Listening to the radio in the 21st century


Villagers in Bangladesh believe that the radio is for listening to news and entertainment interludes—songs in particular. Radio broadcasts include a 20th century feature called news. The concept has been elucidated by media pundits since the term was first coined some seventy years ago. Today’s World Radio Day theme revolves around the news message. The year 2022 was no exception. The day is celebrated in Bangladesh, and elsewhere in the world, through the organization of elaborate programs. This year, the day fell on February 13. Officially, the purpose of World Radio Day is to raise awareness of the importance of commercial radio, which has been in use since 1900. Its portable version, the transistor radio, was invented in 1947. transmission and reception using electromagnetic waves facilitates access to information. In his task, he uses radio frequency. To interpret the long saga of broadcasting, this year’s theme has been set as “Radio and Trust”.

This is the slogan where much of radio’s influential role remains latent. In the days when television was not yet fully functional, radio would play the role of mouthpiece for oppressive governments. In Pakistani days of old, government-run radio presented itself as a trustworthy medium, especially for Bengali-dominated East Pakistan. In reality, the news and opinions broadcast by Central Radio were highly doctored and biased against the interests and aspirations of the Bengalees. The activities of pro-autonomy and pro-independence leaders have been labeled as anti-state. Ironically, this year’s theme, “Radio and Trust”, turned out to be purely pro-popular 50 years ago, when Bengalis in occupied Bangladesh listened en masse to Swadhin Bangla Betar Kendra to learn about the real progress of the liberation war of 1971.
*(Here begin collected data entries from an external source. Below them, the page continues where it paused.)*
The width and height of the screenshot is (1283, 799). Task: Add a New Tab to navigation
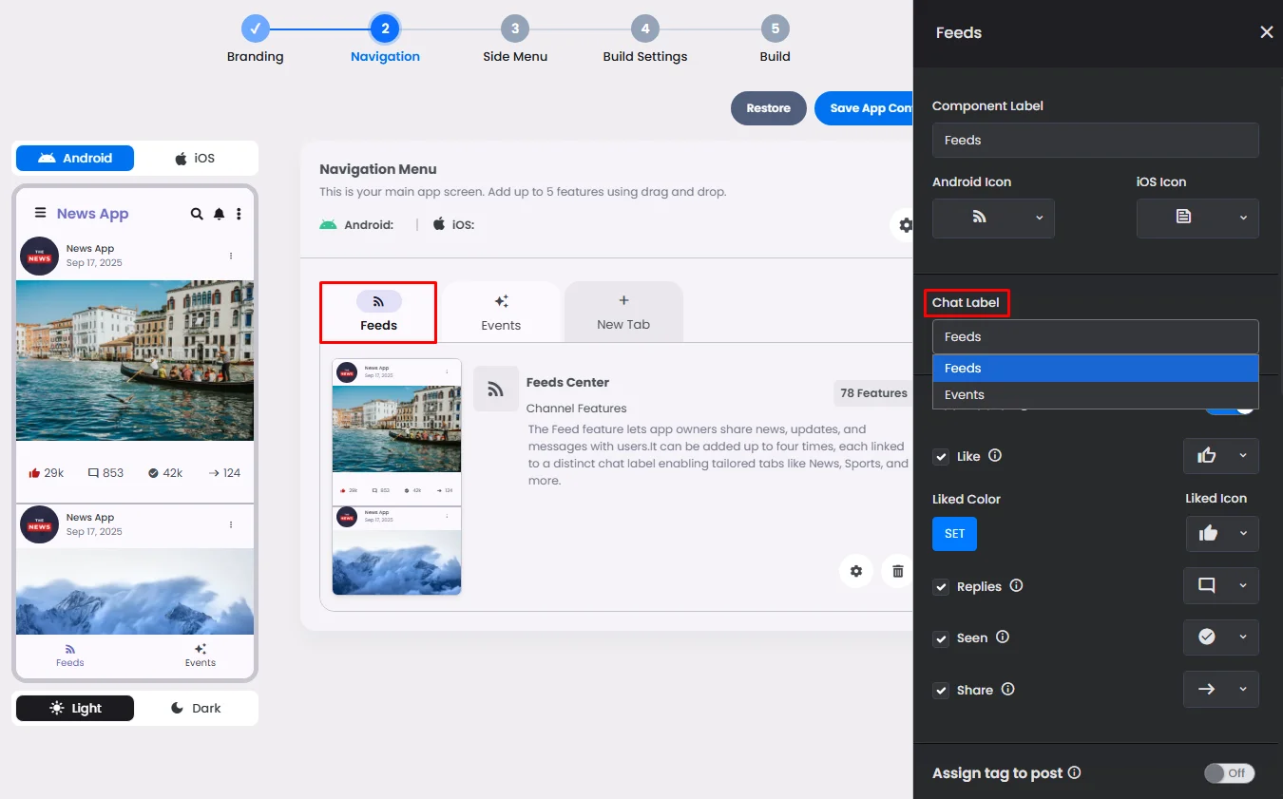[623, 312]
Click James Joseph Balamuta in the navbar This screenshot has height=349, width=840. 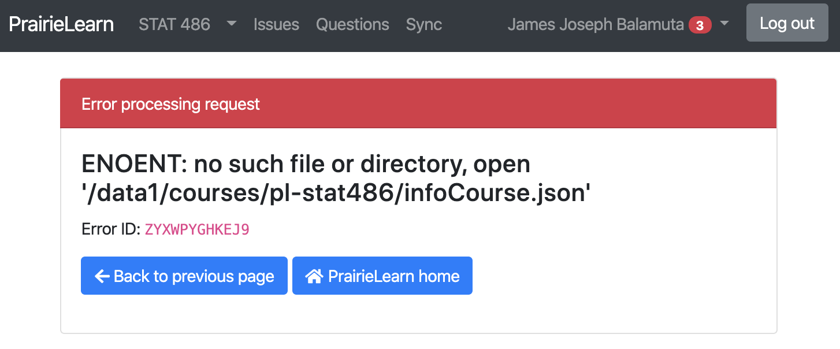click(x=594, y=25)
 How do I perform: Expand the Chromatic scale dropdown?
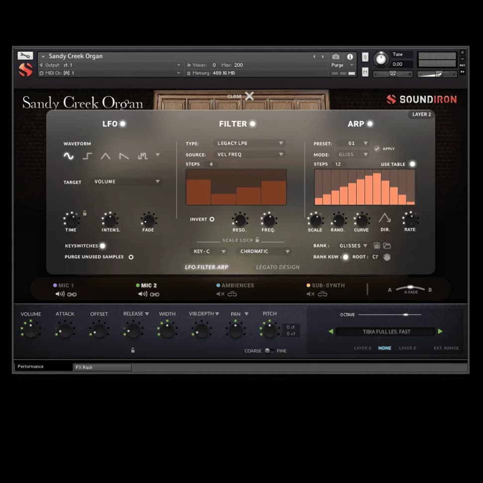tap(263, 251)
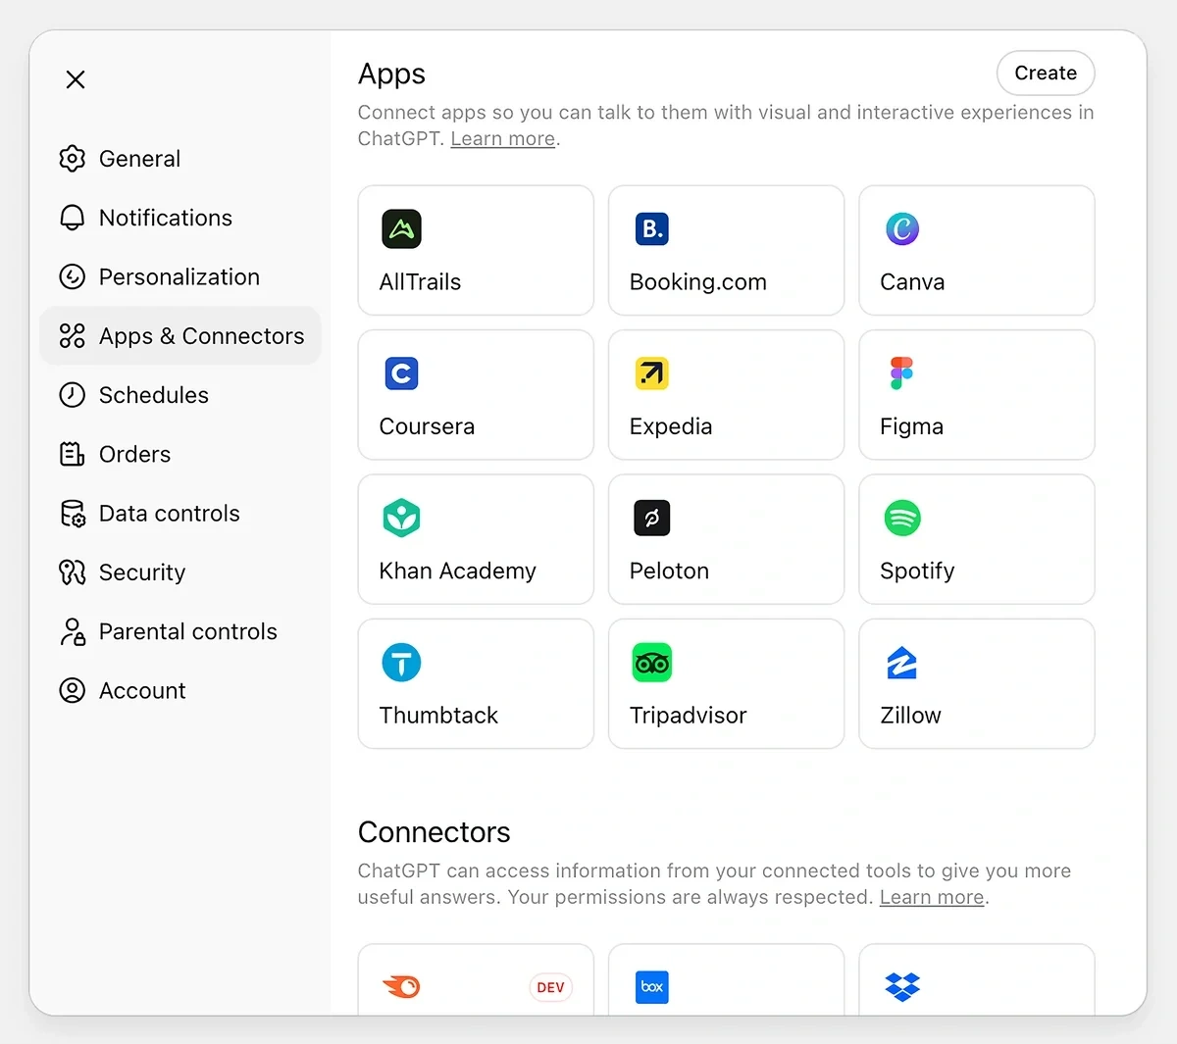Open the Khan Academy app

click(475, 538)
Like the 24-year episode of Pakistan’s neo-colonial period, exploitative regimes everywhere continue to suppress and misinform people through their spokespersons in the name of radio. According to media experts, apart from public radios, those run by the private sector can make a big difference. The Bangladeshi public currently enjoys programs broadcast by more than a dozen private sector FM radio stations. This could be called a great development. Moreover, small-radius community radios in rural areas were once anathema. These radio stations inform the populations of the latest development imperatives in the socio-economic sector. Entertainment and life-oriented programs also find wide spaces in community radios. Coastal radios emphasize weather reports during cyclone seasons. These are no small accomplishments.

Middle-class status symbols in Bangladesh continued to change from the 1950s. Radio and transistor radio dominated the era from the 1950s to the early 1960s, with the “living rooms” of middle-class urban residences having a large stationary radio and a gramophone in a visible corner. In the late 1970s, the radios were replaced by black-and-white televisions, turntable sets, and later color televisions with AV cassette players on the level just below. Those days are also gone soon to herald light to lighter TVs. At the beginning of this century, televisions with a remote control system became the norm. For the relatively affluent classes, television coverage of the entire world has become a matter of pressing buttons on the “remote control”.

Compared to the rapid changes in news or entertainment styles on television, radio remains almost unchanged. Its functions are always centered on the dissemination of information, with the interspersing of entertainment between current affairs and other serious programs. Apparently, listening to the radio is considered a pastime for older people in developing countries. It is a distortion of the truth. Many serious people listen to their radios daily on time.